[Stored dataset items]
'''
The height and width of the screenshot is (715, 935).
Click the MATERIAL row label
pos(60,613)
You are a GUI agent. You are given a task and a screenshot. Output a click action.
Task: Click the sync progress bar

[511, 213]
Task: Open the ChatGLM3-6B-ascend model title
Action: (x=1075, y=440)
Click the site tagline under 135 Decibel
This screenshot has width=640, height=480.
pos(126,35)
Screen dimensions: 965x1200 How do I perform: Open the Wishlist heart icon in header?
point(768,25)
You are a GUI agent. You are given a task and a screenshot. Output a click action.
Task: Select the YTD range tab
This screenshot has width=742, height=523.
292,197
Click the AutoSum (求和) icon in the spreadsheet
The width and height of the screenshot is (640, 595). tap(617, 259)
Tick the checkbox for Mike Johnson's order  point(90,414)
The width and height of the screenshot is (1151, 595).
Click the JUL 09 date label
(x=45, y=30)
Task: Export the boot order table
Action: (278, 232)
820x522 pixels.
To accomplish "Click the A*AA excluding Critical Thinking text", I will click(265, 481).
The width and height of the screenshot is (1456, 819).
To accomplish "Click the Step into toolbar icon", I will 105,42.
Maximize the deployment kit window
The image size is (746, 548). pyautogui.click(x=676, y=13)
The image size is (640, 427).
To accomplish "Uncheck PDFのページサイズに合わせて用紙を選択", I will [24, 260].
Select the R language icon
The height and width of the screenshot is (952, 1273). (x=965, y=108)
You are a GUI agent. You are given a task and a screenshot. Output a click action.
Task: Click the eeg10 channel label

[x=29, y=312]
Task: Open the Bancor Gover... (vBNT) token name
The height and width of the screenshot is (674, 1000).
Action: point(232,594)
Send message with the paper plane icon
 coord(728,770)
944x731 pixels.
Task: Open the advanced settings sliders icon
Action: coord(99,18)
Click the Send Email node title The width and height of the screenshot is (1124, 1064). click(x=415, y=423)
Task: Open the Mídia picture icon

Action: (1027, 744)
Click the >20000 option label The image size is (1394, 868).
'''
Which lines in the items above contain the string "This", with case counting? Copy each of those lines.

[Result of the task]
This screenshot has width=640, height=480.
This screenshot has width=742, height=523.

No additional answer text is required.